__REQUIREMENT__: At the line containing "This screenshot has", begin an exact copy, and continue through the last line of the entries below. Leave out any pictures.

--- --- ---

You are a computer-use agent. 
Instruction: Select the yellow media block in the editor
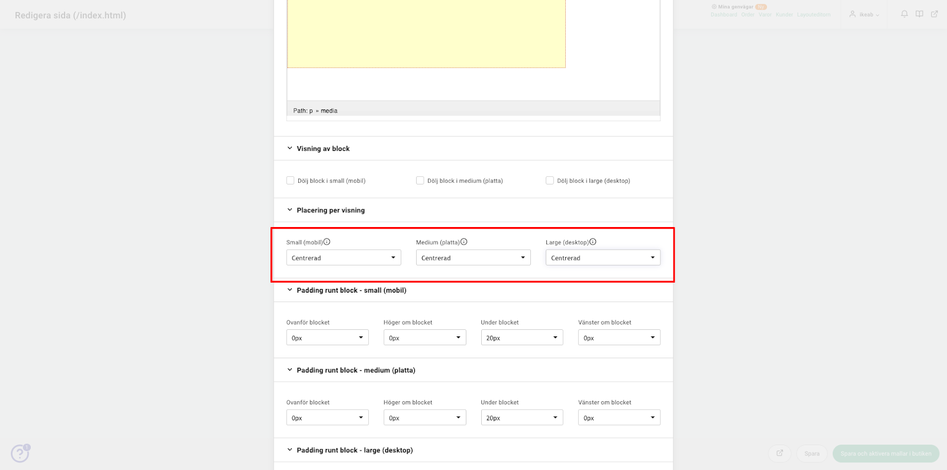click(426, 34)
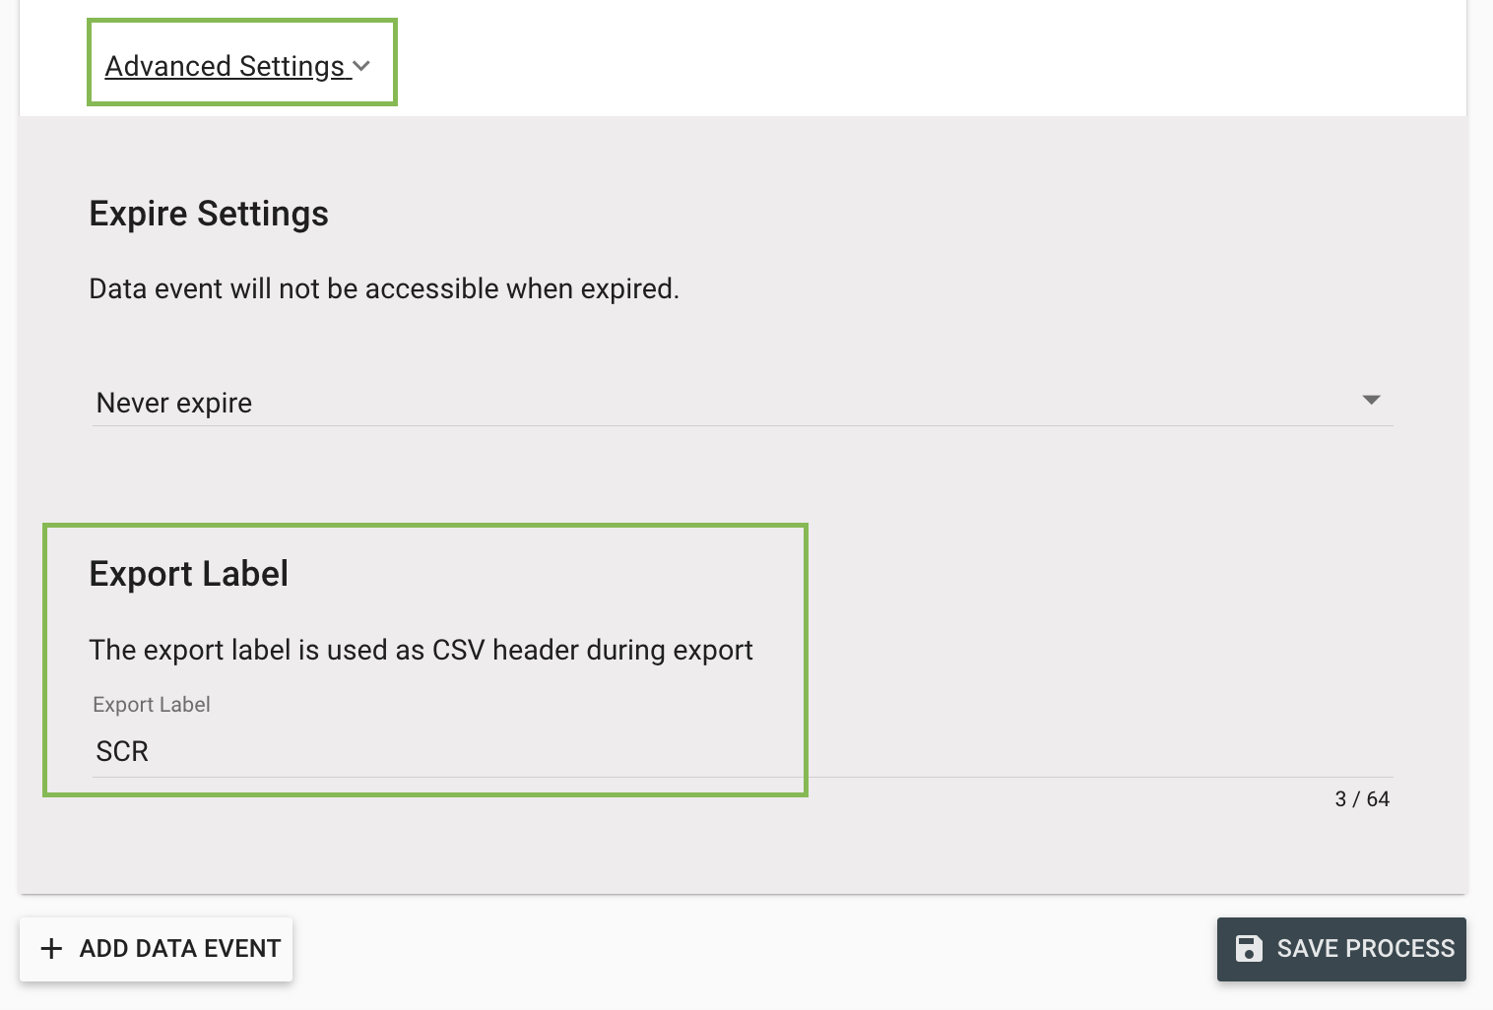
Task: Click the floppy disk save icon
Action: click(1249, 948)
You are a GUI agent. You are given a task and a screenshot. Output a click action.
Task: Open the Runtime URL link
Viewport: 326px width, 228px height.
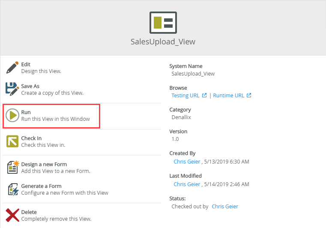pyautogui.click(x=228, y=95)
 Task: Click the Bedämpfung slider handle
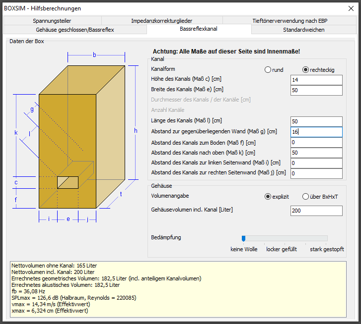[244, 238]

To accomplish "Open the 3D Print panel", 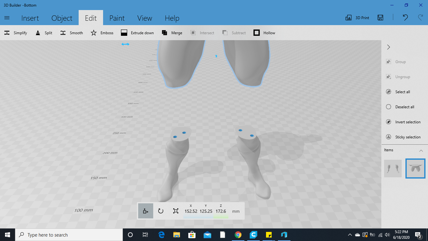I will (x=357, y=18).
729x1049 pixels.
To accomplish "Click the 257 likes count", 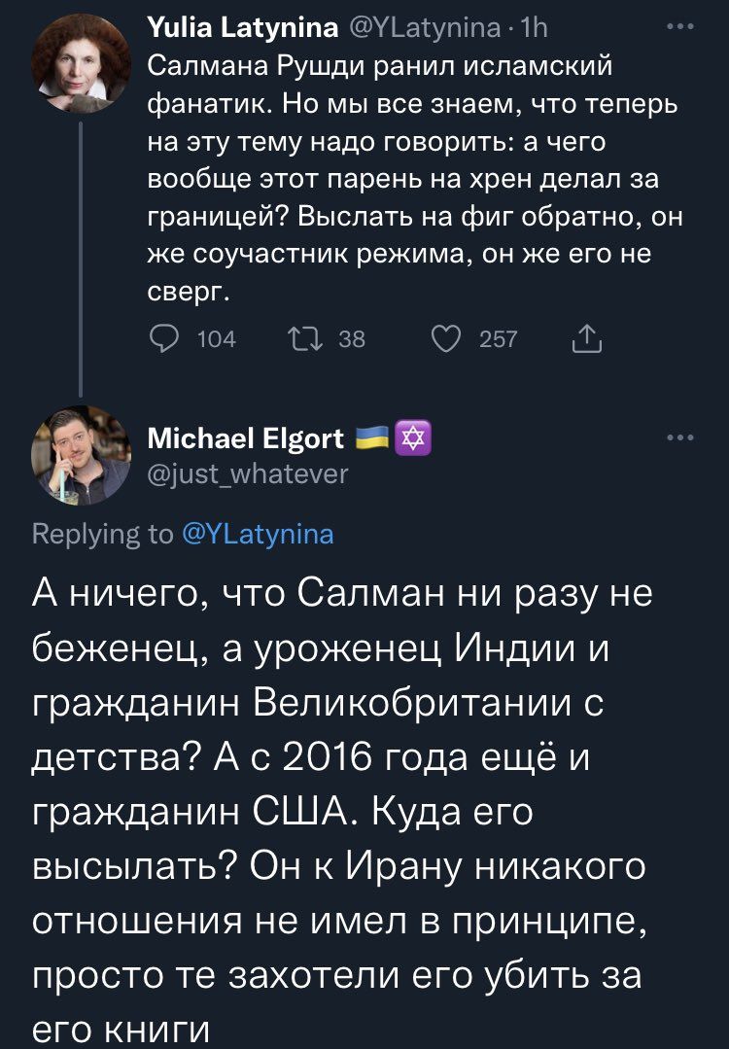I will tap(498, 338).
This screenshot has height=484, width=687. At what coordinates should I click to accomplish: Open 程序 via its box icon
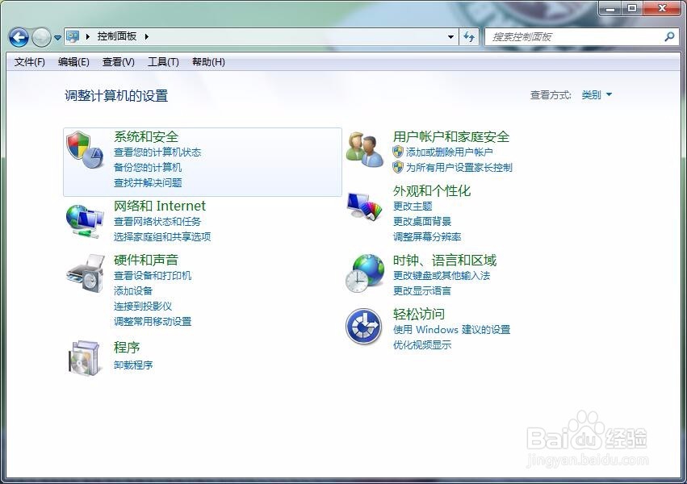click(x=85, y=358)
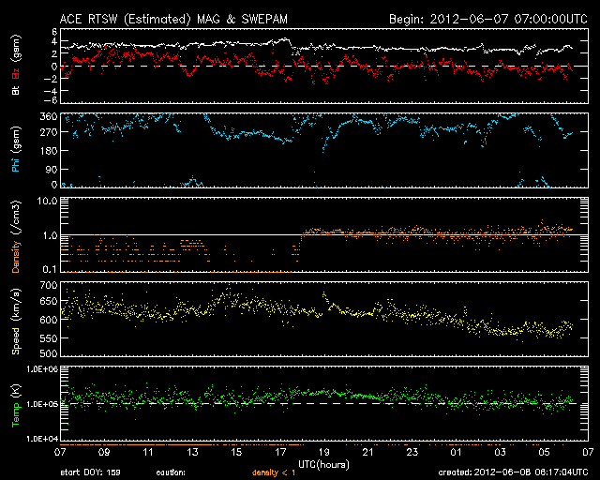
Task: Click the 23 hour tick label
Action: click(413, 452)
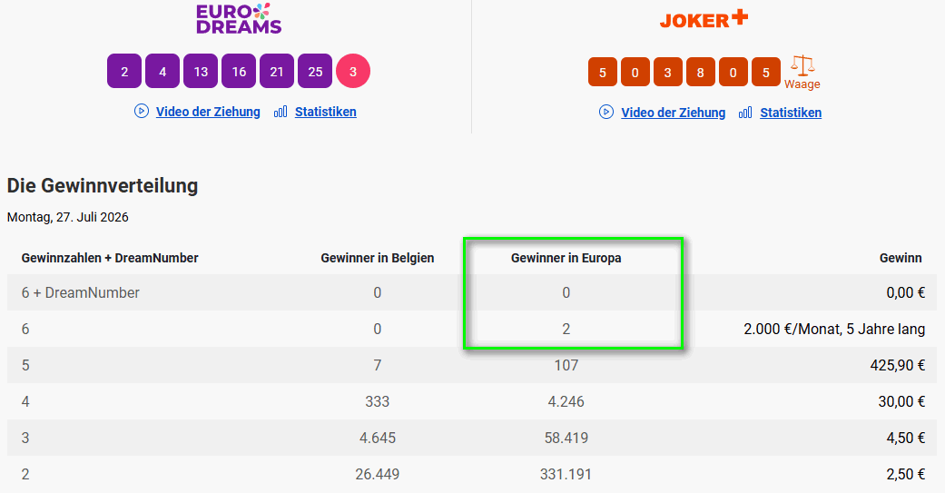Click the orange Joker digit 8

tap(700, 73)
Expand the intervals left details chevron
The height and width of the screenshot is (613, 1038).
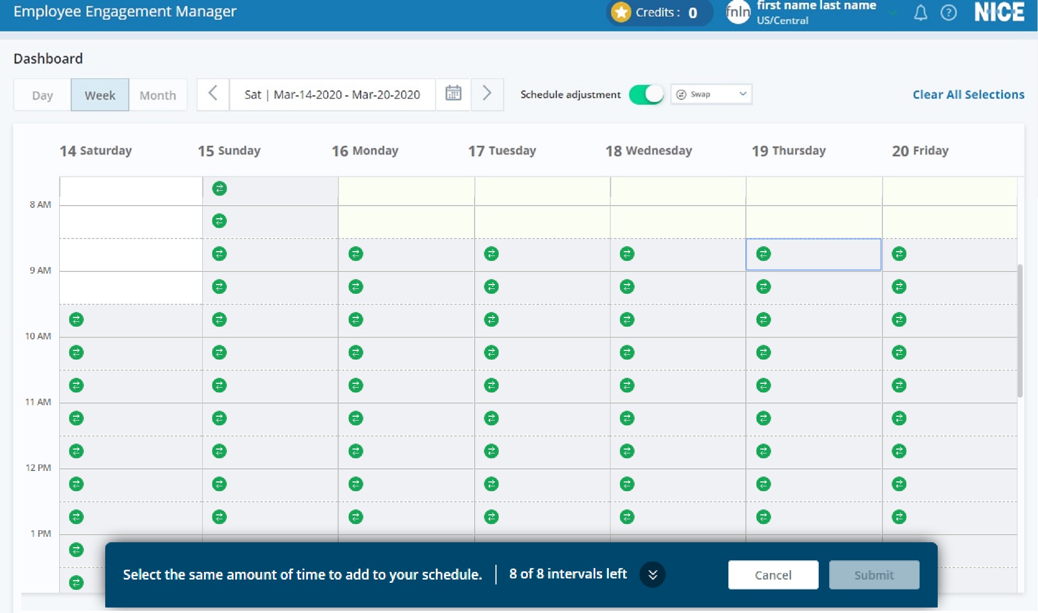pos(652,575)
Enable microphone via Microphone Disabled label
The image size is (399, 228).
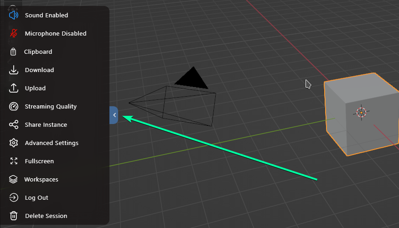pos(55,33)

--- --- ---

__REPLY TO THE EXERCISE__:
This screenshot has height=484, width=687. At what coordinates should I click to accomplish: Open 程序 via its box icon
click(x=85, y=358)
Task: Click the 23 hour tick label
Action: click(413, 452)
Click the orange Joker digit 8

tap(700, 73)
Expand the intervals left details chevron
The height and width of the screenshot is (613, 1038).
pos(652,575)
Enable microphone via Microphone Disabled label
The image size is (399, 228).
pos(55,33)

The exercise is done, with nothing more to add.